Tampa Tampa Tampa: Thoughts on the RNC
Roll up your banners, grab your tri-corned hats fringed with teabags and head back to the suburbs: the Republican National Convention is over.
But what a week it was! Republicans got thrown off by a major Gulf Coast storm, which is not to be confused by the shit storm that was Todd Akin last week. Either way, I think we learned a lot of interesting things this week! Let’s work our way through this with a big ol’ helping of lukewarm RNC analysis, shall we?
The Crowd: I feel like I’ve seen greater diversity at a Klan rally. No, that’s too harsh: I’ve seen greater diversity in the retail staff of a suburban Abercrombie and Fitch.
Tampa: What the fuck is Tampa anyway? Does it have a nickname like the Big Apple or The City of Brotherly Love? Perhaps it should be called “The Sweaty Sphincter of the I-4 Corridor.”
Ann Romney: Oh poor Ann. She was tasked with putting a human face on Mitt Romney, which is something no one has had to do since Mitt was first put together in a Robotics Lab at Brigham Young University in 1947. Still she tried her best. Also, kudos for not laughing at all that stuff about struggling financially when she was younger! Gotta give her credit for stage presense.
Chris Christie: Christie, preparing for his imaginary acceptance speech in 2016, forgot to mention the guy who was actually running for President. I wanna say his name is Mitch or something? Anyway, it was weird to see a fat and angry as Christie denouncing “love over respect” immediately after the lovely Ann Romney came on stage, pretty as a dried up peach, talking about “love”. People actually say Christie did more harm to himself than good. Let me point out something though to people who want Christie to run in 2016: Christie is too fat to be President. I know it’s mean but that is a stressful job and he will die of a heart attack. Plus, he’s kind of an East Coast dick. You know what won’t play well at the Iowa State Fair? A big fat East Coast dick.

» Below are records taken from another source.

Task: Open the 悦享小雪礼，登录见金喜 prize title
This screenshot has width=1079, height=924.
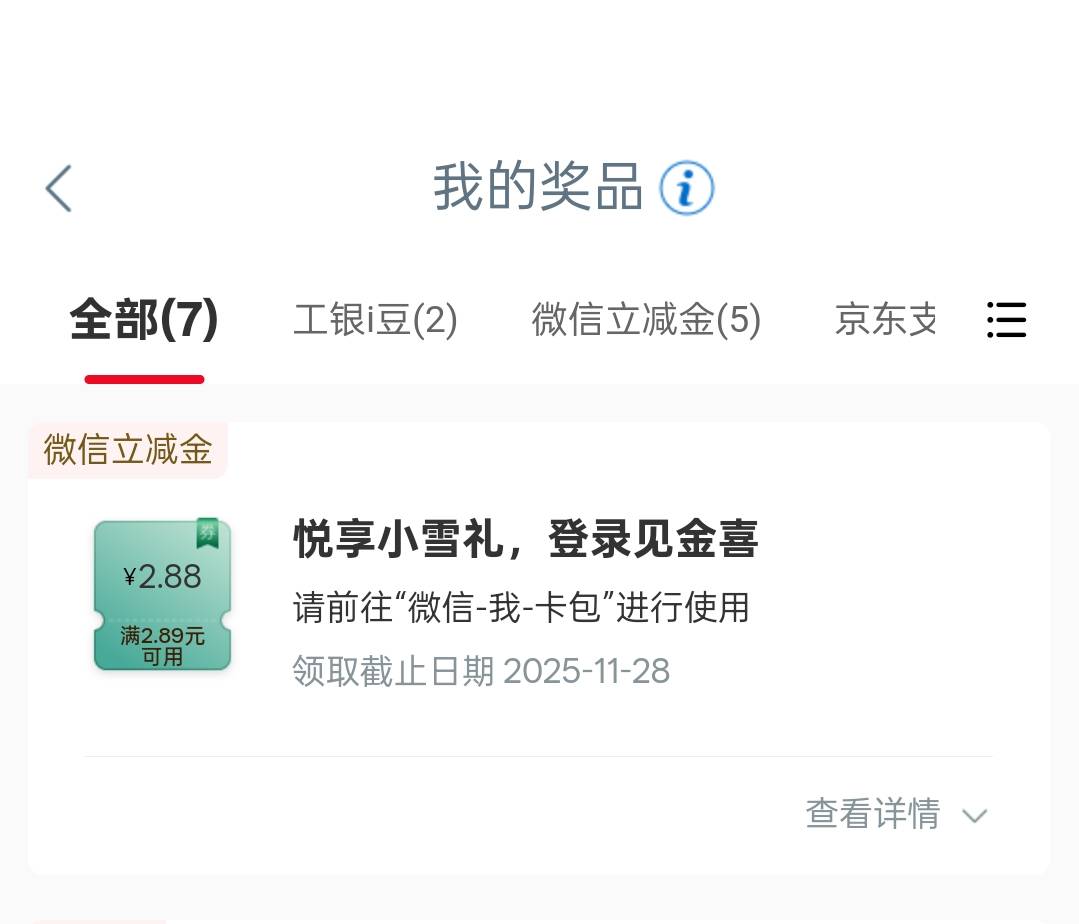Action: (526, 540)
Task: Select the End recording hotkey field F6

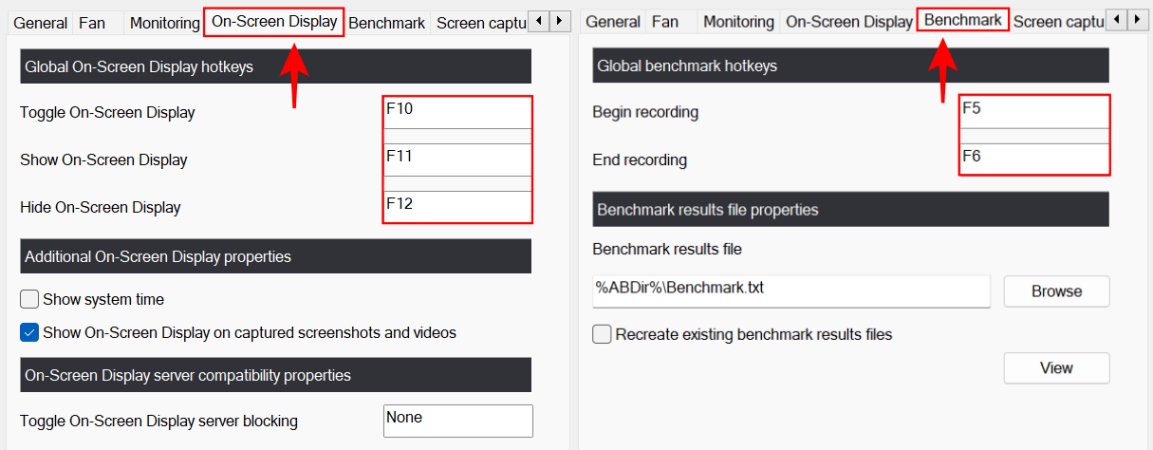Action: coord(1033,159)
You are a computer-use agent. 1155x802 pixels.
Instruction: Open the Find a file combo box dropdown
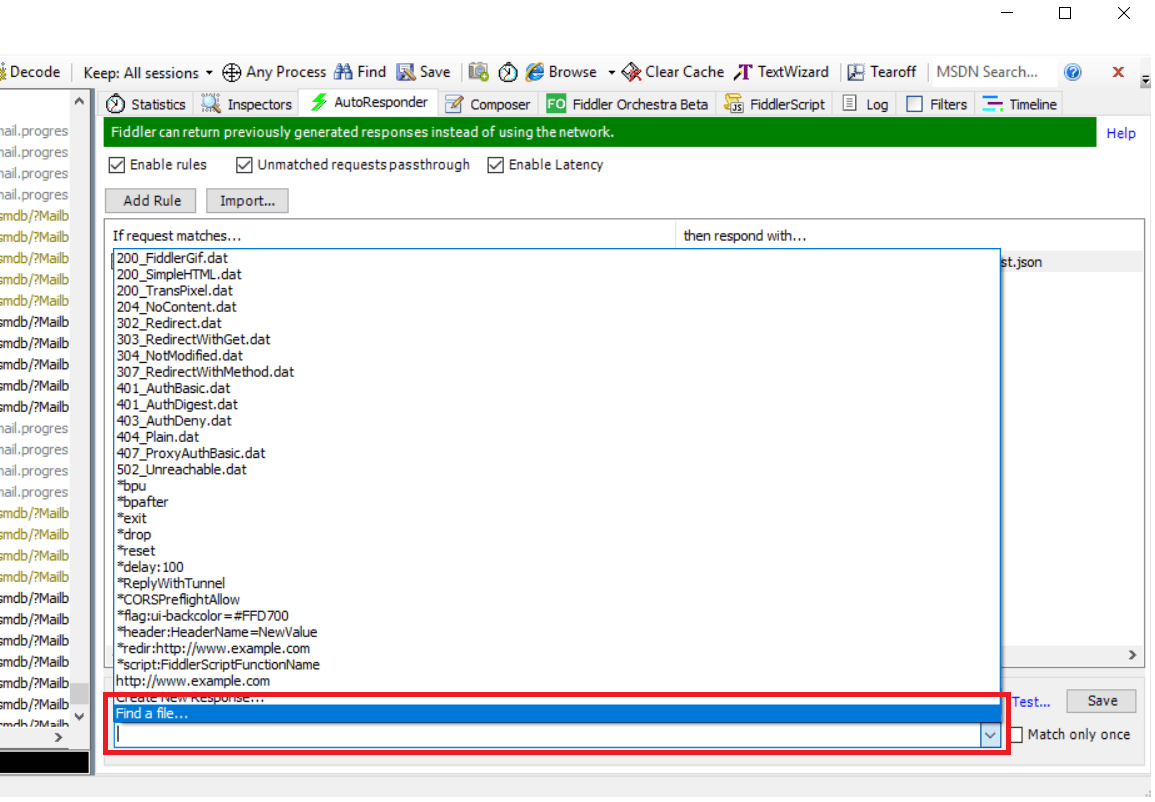990,734
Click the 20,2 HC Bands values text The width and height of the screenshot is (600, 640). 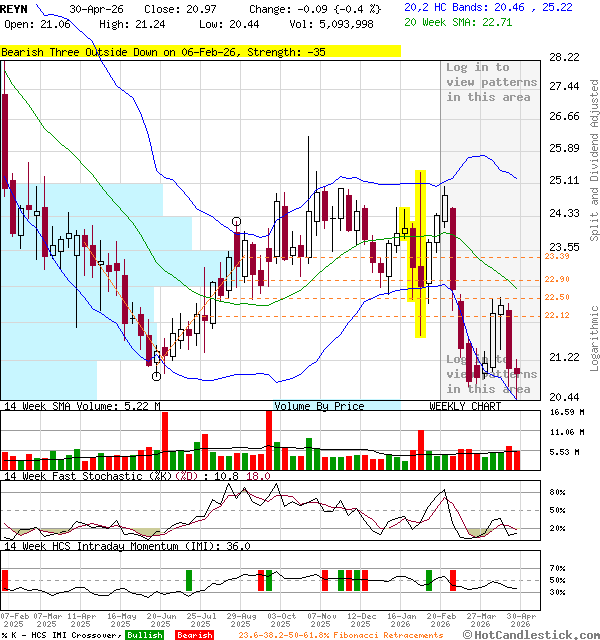coord(488,7)
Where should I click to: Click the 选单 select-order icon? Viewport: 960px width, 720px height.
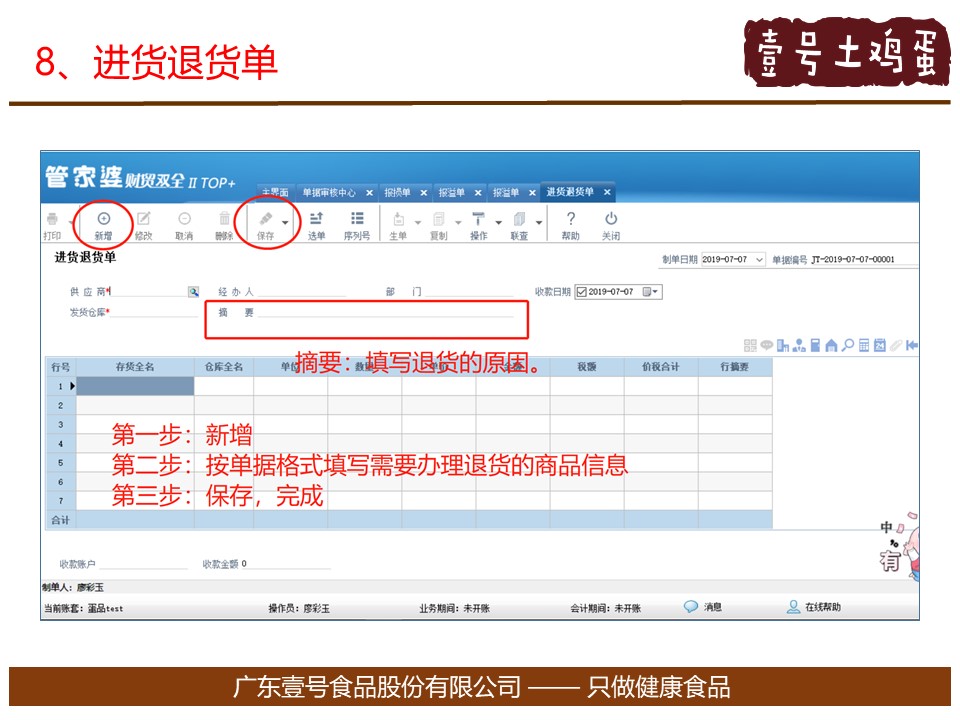tap(316, 220)
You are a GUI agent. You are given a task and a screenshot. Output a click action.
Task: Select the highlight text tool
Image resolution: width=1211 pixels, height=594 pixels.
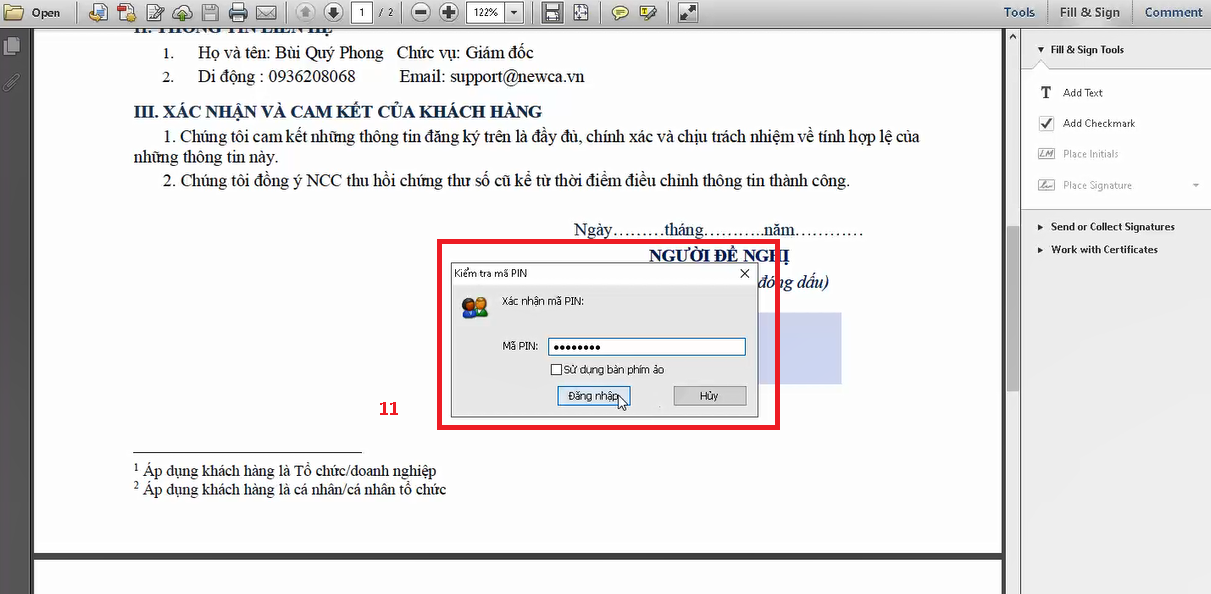pos(648,13)
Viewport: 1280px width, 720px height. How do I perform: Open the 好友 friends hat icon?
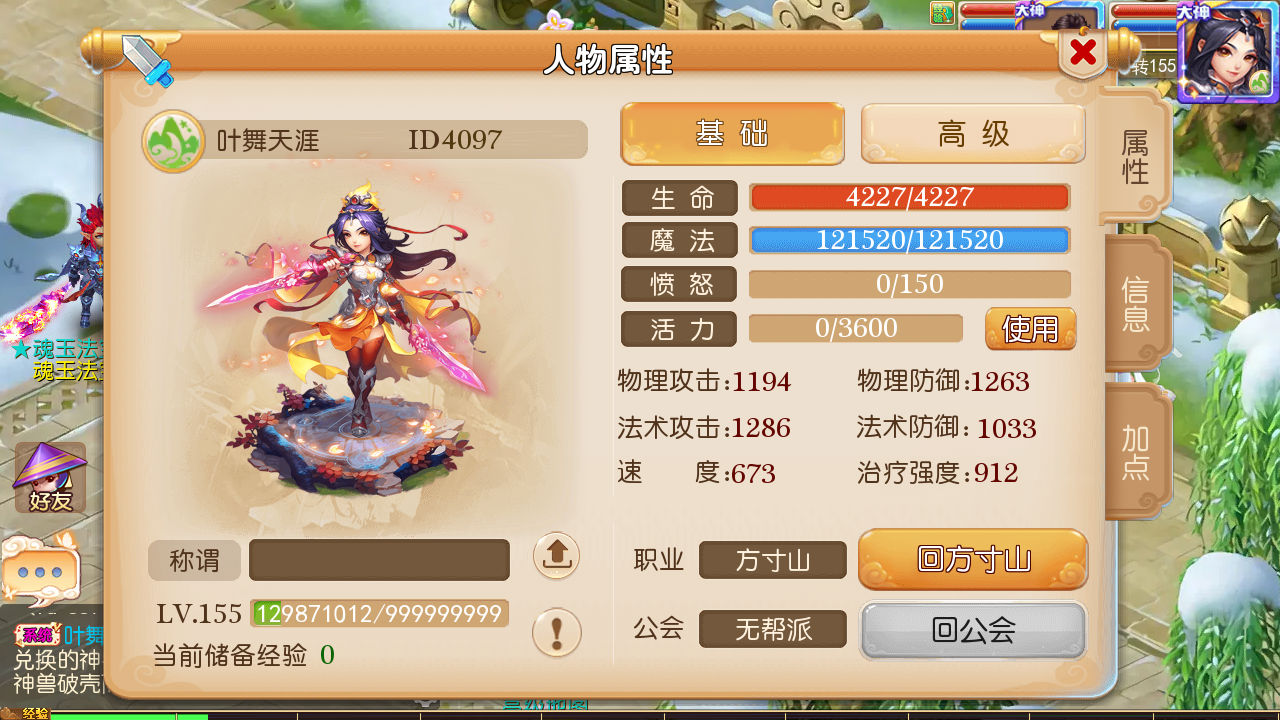tap(50, 478)
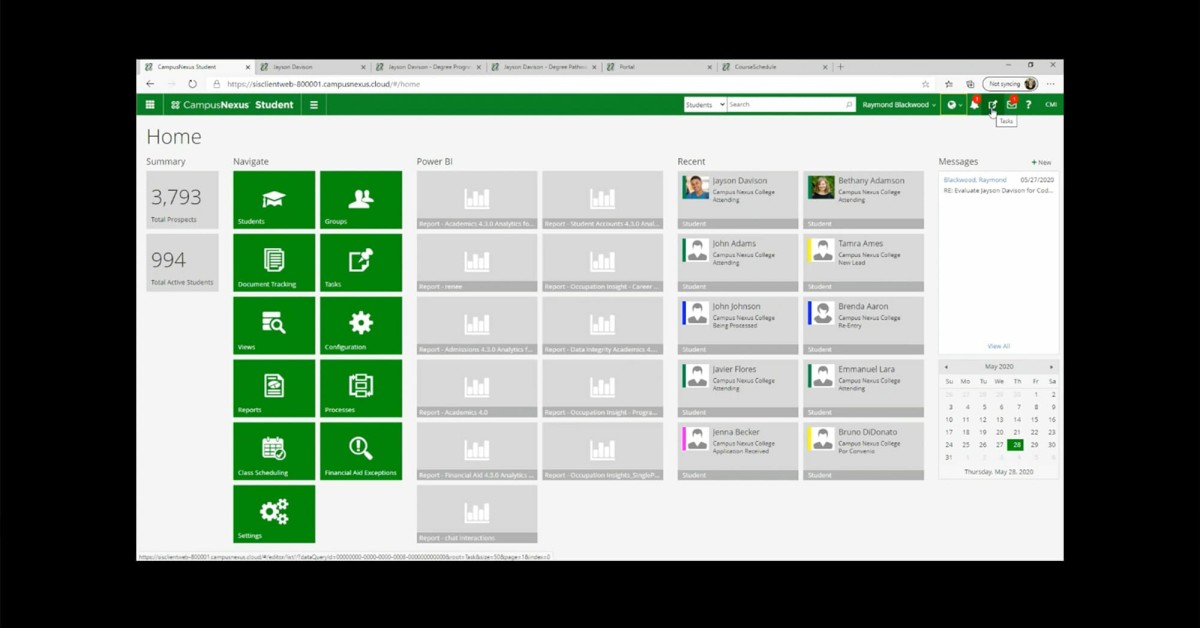This screenshot has width=1200, height=628.
Task: Go to next month in calendar
Action: pyautogui.click(x=1051, y=367)
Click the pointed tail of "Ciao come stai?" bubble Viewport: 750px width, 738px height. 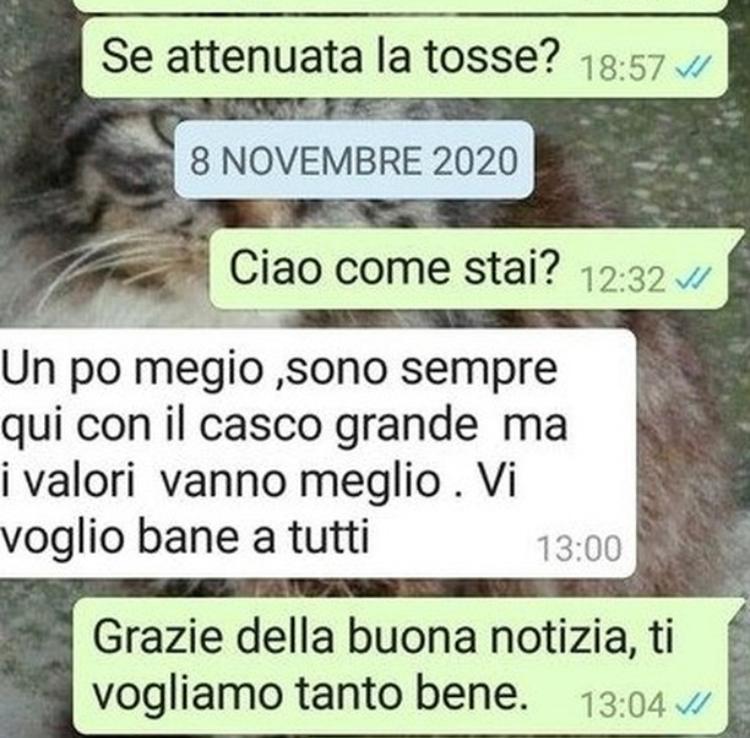coord(734,237)
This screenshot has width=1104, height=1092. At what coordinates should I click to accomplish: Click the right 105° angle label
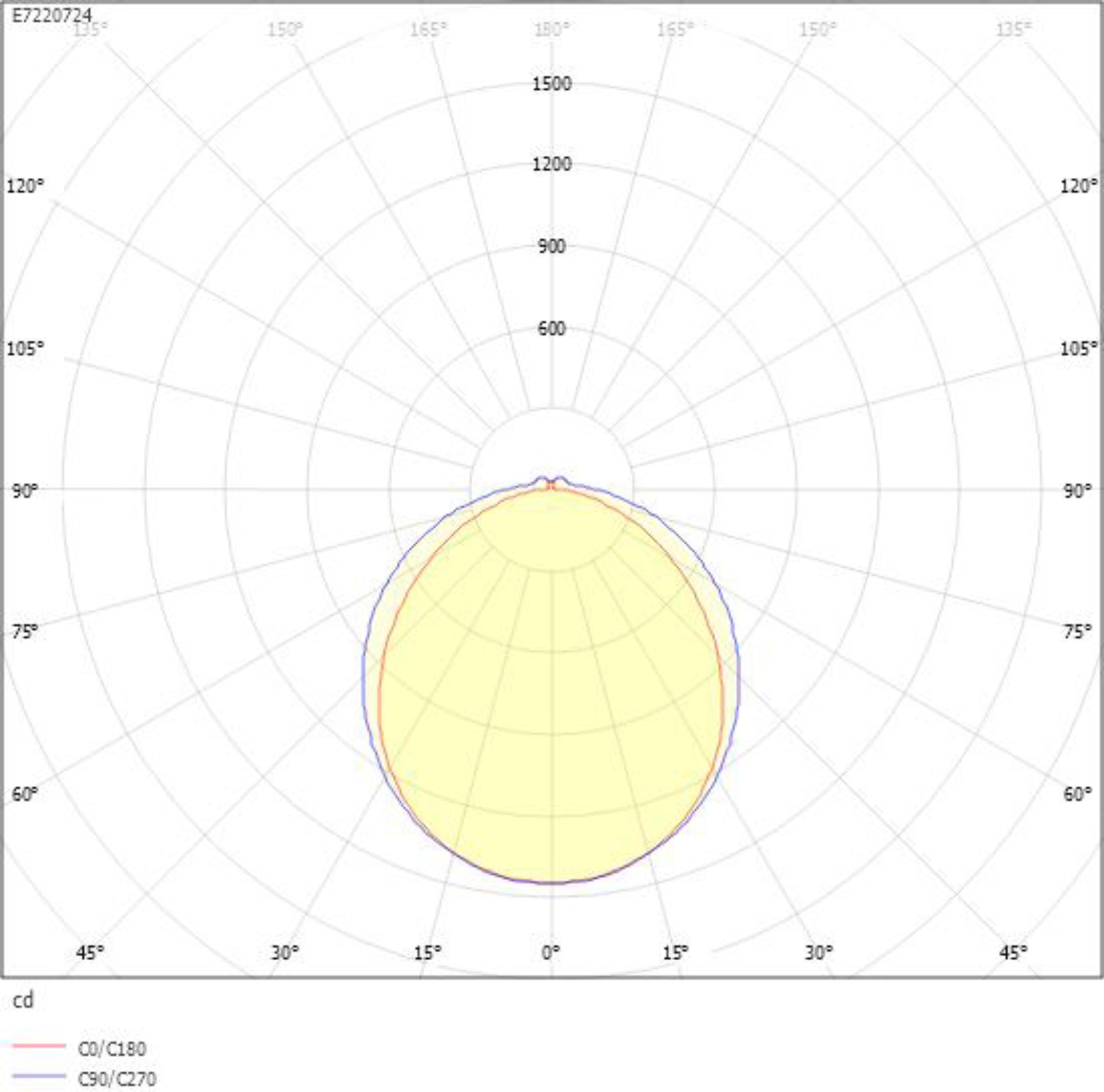[x=1078, y=348]
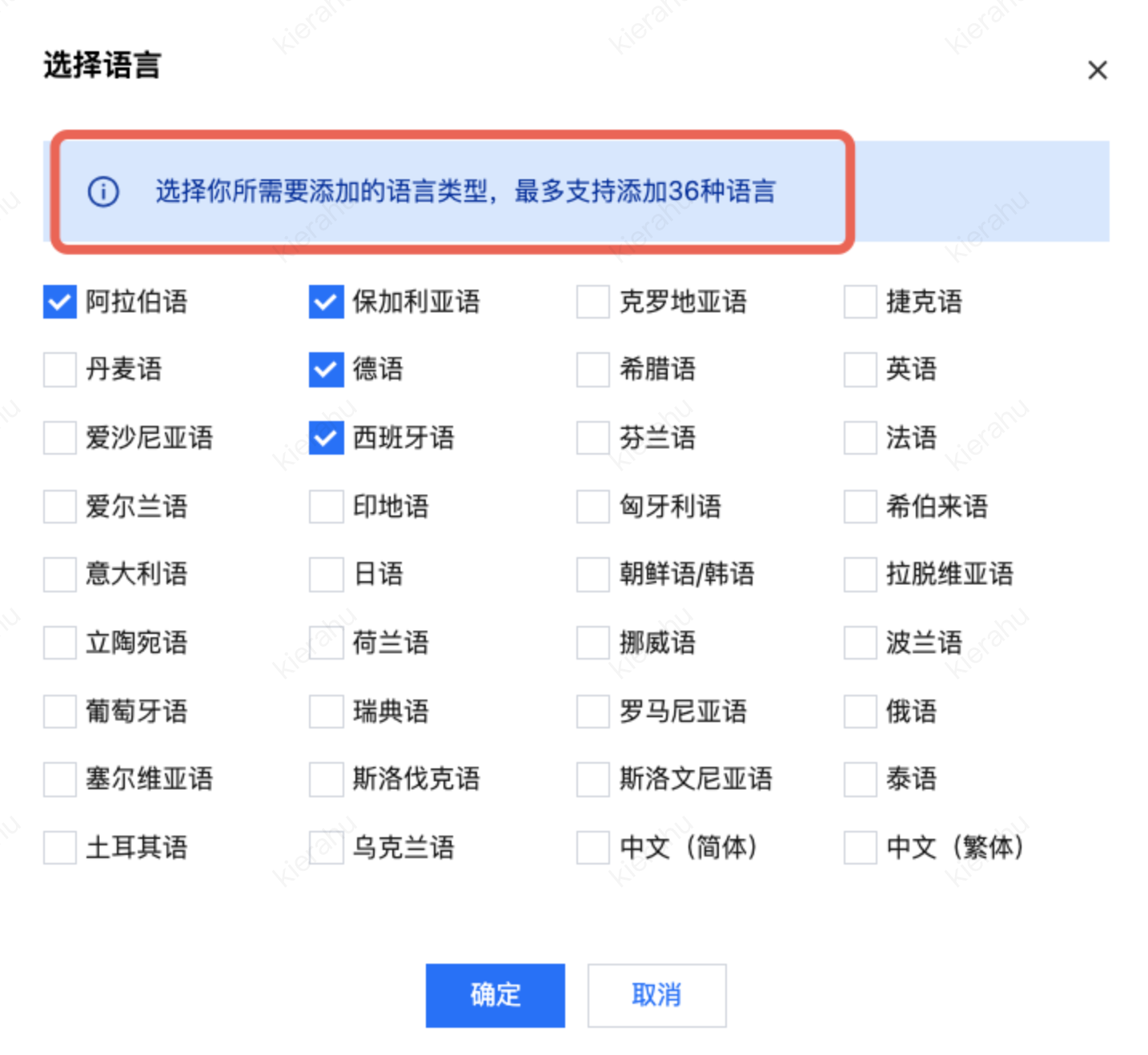Select the 法语 language checkbox
The width and height of the screenshot is (1148, 1055).
coord(860,438)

Mitch McConnell: Oh here’s a winner too. I randomly caught his speech, which while just standard Republican attack boilerplate, got me wondering: do we think Mitch McConnell has had a single orgasm in the past 25 years? His facial expressions suggest that he hasn’t.
Paul Ryan: The Vice Presidential Nominee would have done better for himself and the campaign had he made he speech shirtless on a nearby beach. I mean, Rep. Ryan is pretty ferocious, which is great for him
and bad for grandma, but I can’t deal with his speaking style. It’s just so stilted, so “I’m making an important point now”. Really, he sounds like he’s a high school student trying to make an impassioned, if retarded, speech at a graduation ceremony (but what do you expect from a grown up who still reads the very juvenile Ayn Rand). I look forward to the day he slips up and says “you know, commencement actually means ‘a beginning’…”
Marco Rubio: Vamos votar por el Presidente Bebe en 2016!
Clint Eastwood: Umm, did someone accidentally let Dirty Harry wander out of the nursing home? His surprise speech at the convention where he pretended to speak to Barack Obama was…bizarre? Sad? I guess it’s just weird that the Democrats could get Beyonce or Oprah at their convention while the GOP gets and angry old man talking to a chair.
Mitt Romney: Actually, I thought Mitt’s speech was pretty good. With the exception of the totally unnecessary saber rattling (are their any foreign policy voters this year?) and the constant lies, I think he said a lot of what conservatives/uncommitted voters want to hear. I mean, he walked into the room looking like he had a very large stick jammed firmly into his rectum, but that’s normal for Mitt. In the end though, the speech was what it needed to be, and he may just get a couple point bounce out of it. That bounce will of course be obliterated when he debates Obama, making the whole convention (and this article) a waste of time!